Penipuan online semakin hari semakin menggemaskan. Ada SMS yang minta dikirim pulsa karena ditahan polisi. Ada yang menawarkan hadiah atau hasil undian. Ada yang minta transfer uang ke rekening tertentu. Ada yang iming-iming seminar. Ada pula yang arisan atau bisnis online.
Itu hanya beberapa modus operandinya, dan tentu masih banyak lainnya. Mereka menyusup ke gadget kita, mulai dari ponsel hingga tablet. Sosial media pun sarat dengan simpang-siur penawaran penipuan ini. Hampir tiada hari yang bebas dari tampilan iming-iming penipuan ini ke dalam hidup kita.
Begitulah penipuan online telah membawa korban tak terhitung jumlahnya. Pada tahun 2013 lalu, pernah terjadi kasus yang cukup ramai tentang penipuan online investasi valuta asing dengan website pandawainvesta.com. Modusnya, menjanjikan keuntungan 50%, 70%, 100%, bahkan 300% kepada korbannya, dan itu bergantung nilai investasi trading. Pelaku yang ternyata mahasiswa itu telah menjaring 338 nasabah dan meraup Rp 40 miliar.
Mengapa penipuan online terjadi?
Ada empat unsur terlibat di dalamnya: penipu, yang tertipu, barang-jasa sasaran penipuan, dan modus. Penipu bisa menjalankan modusnya untuk mengeruk barang-jasa orang tertipu, karena si penipu “hebat” dalam memahami dunia ide si tertipu.
Si tertipu adalah bagian dari masyarakat pemimpi akibat konsumerisme dan hedonisme berkat hasratnya meraih apa yang diinginkan. Amat boleh jadi mereka hendak lari (escape) dari keruwetan dan kejenuhan, dan mencari zona nyaman. Mereka pun tak segan membeli gengsi dan merek.
Terlebih, dunia media (dengan segala kuasa kulturalnya yang hegemonik) telah menguatkan hasrat masyarakat atas “mimpi” mereka. Tiap hari mereka terbius oleh acara-acara tivi semacam acara kuis, bedah rumah, rezeki nomplok, dan lain-lain yang berlipat dibanding income keseharian. Diam-diam mereka menjadi iri dan/atau dengki.
Ketika ada outlet untuk memperoleh zona nyaman, mereka tak segan “membarter” apapun dan berapapun untuk meraup “rezeki” dengan cara instan. Mereka ikut kuis berhadiah jutaan, sesuatu yang mustahil diperoleh dengan bekerja normal. Mereka investasikan modal untuk mengeruk keuntungan secepatnya.

■ Data yang Disediakan ■
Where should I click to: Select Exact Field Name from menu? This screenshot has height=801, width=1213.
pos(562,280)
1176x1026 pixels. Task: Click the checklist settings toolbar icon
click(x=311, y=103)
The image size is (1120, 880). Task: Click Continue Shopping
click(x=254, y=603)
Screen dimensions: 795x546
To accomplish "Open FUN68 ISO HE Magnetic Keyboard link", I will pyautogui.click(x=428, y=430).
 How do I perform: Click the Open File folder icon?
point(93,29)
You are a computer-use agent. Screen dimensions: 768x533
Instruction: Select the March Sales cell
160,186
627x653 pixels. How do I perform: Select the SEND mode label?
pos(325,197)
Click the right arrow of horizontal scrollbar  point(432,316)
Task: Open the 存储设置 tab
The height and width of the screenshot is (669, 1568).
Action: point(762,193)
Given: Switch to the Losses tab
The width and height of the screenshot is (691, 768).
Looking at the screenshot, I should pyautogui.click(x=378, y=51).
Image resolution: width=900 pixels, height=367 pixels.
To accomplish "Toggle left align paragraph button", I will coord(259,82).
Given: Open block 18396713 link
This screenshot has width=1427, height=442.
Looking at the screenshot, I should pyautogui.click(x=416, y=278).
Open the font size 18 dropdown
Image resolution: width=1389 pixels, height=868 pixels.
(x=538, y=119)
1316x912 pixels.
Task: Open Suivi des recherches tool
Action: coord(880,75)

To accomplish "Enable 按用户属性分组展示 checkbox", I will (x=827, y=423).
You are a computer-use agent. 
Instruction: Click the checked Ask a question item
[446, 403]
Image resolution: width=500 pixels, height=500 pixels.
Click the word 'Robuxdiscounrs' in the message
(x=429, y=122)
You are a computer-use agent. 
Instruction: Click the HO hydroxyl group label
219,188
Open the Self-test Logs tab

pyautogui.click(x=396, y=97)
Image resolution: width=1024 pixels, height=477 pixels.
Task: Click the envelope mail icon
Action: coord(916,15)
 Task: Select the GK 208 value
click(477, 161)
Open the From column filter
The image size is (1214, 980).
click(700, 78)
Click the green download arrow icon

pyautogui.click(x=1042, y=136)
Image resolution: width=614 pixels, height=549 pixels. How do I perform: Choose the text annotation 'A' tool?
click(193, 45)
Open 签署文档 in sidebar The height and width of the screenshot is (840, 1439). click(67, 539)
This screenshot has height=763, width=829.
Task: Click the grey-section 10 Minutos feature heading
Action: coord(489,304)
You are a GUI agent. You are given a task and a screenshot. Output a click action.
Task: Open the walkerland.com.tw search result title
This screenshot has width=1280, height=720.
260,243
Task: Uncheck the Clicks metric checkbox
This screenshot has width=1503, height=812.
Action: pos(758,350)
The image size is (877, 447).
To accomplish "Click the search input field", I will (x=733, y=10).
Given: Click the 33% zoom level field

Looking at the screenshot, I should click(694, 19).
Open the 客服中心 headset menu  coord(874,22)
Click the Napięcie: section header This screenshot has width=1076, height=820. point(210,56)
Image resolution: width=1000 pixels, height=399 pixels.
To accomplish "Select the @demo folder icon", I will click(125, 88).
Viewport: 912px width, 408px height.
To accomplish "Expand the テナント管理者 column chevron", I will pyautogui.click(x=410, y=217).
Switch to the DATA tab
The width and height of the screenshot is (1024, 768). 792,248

■ Soal Latihan ■
Tuliskan ulang tanpa perubahan bagian artikel tentang penipuan online yang dimulai dari "Terlebih, dunia media" dan berakhir pada "iri dan/atau dengki.". Data di atas merupakan bahan tersendiri yang terpisah dari artikel.

■ Jawaban ■
Terlebih, dunia media (dengan segala kuasa kulturalnya yang hegemonik) telah menguatkan hasrat masyarakat atas “mimpi” mereka. Tiap hari mereka terbius oleh acara-acara tivi semacam acara kuis, bedah rumah, rezeki nomplok, dan lain-lain yang berlipat dibanding income keseharian. Diam-diam mereka menjadi iri dan/atau dengki.